BUNDESGERICHTSHOF
Az.: XI ZR 288/08
Urteil vom 31.03.2009
Vorinstanzen:
LG Münster, Az.: 14 O 336/07, Urteil vom 22.11.2007
OLG Hamm, Az.: 34 U 1/08, Urteil vom 19.08.2008
In dem Rechtsstreit hat der XI. Zivilsenat des Bundesgerichtshofes auf die mündliche Verhandlung vom 31. März 2009 für Recht erkannt:
Die Revision gegen das Urteil des 34. Zivilsenats des Oberlandesgerichts Hamm vom 19. August 2008 wird auf Kosten der Beklagten zurückgewiesen.
Von Rechts wegen
Tatbestand:
Die Klägerin nimmt die beklagte Bausparkasse auf Auszahlung eines Kontoguthabens in Anspruch.

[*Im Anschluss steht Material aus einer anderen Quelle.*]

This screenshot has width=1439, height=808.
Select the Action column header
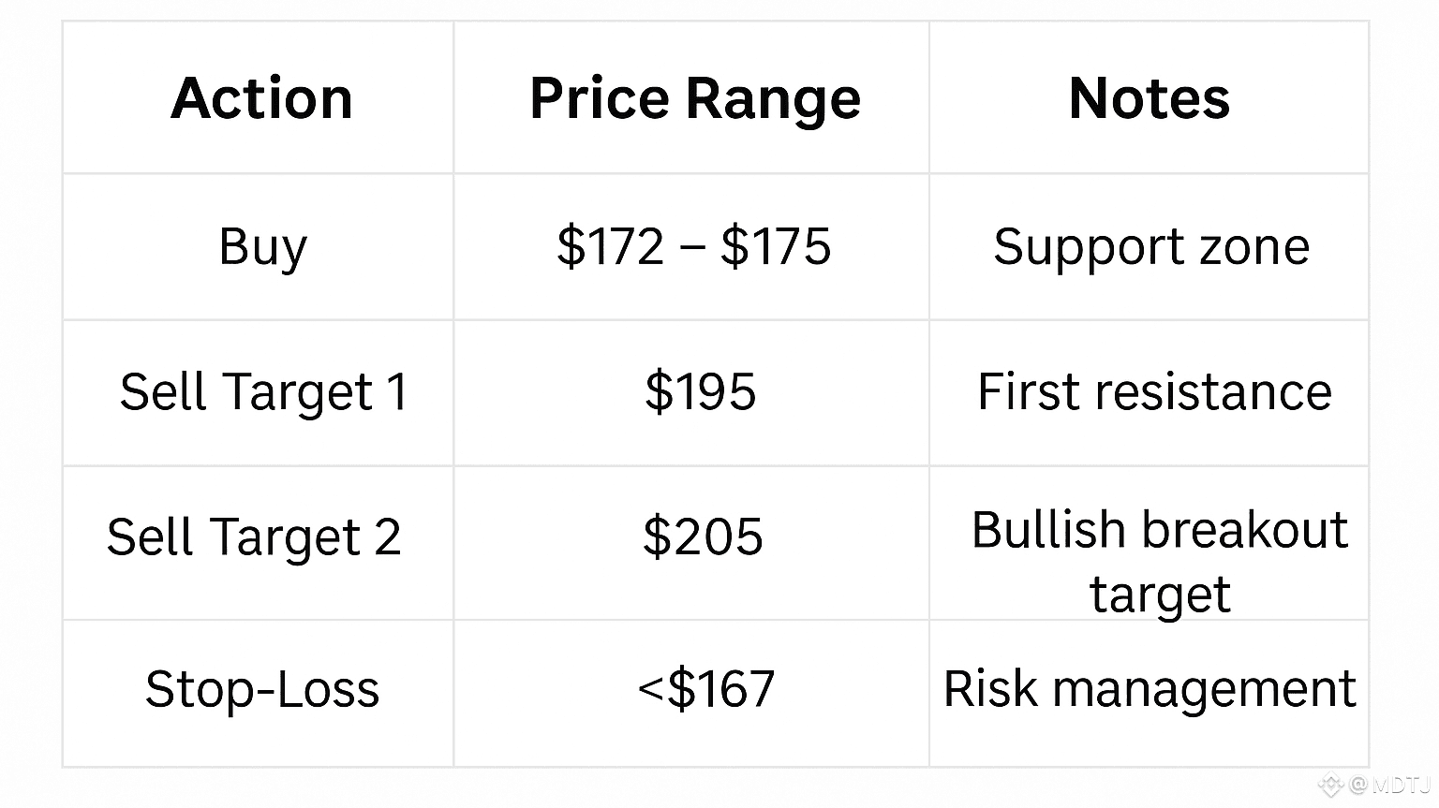click(x=261, y=98)
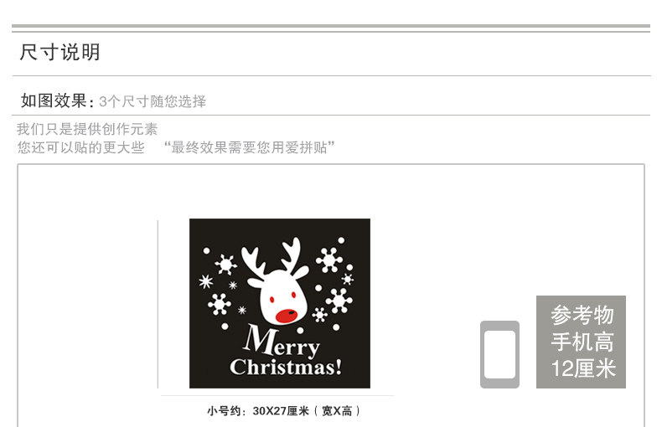The image size is (662, 427).
Task: Click the 如图效果 label
Action: pyautogui.click(x=57, y=101)
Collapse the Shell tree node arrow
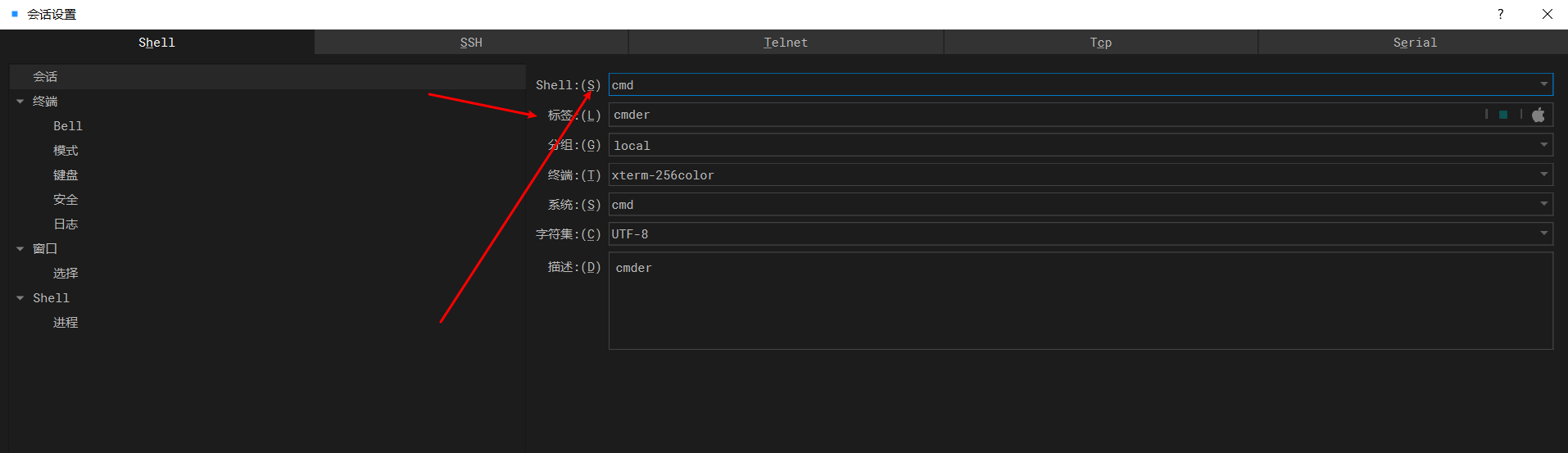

Die Klägerin und ihr am 15. August 2006 verstorbener Ehemann schlossen am 28./29. Juni 1999 mit der Beklagten einen Bauspardarlehensvertrag über 100.000 DM. Die dabei vereinbarten Allgemeinen Bedingungen für Bausparverträge (ABB) sehen in § 17 den Abschluss einer Risiko-Lebensversicherung zur Rückführung des Bauspardarlehens bei Tod des Versicherten vor. Nach § 29 führt die Beklagte ein Kontokorrentkonto, dem sämtliche für den Bausparer bestimmten Geldeingänge einschließlich der von der Beklagten dem Bausparer zu vergütenden Be-träge gutzuschreiben sind.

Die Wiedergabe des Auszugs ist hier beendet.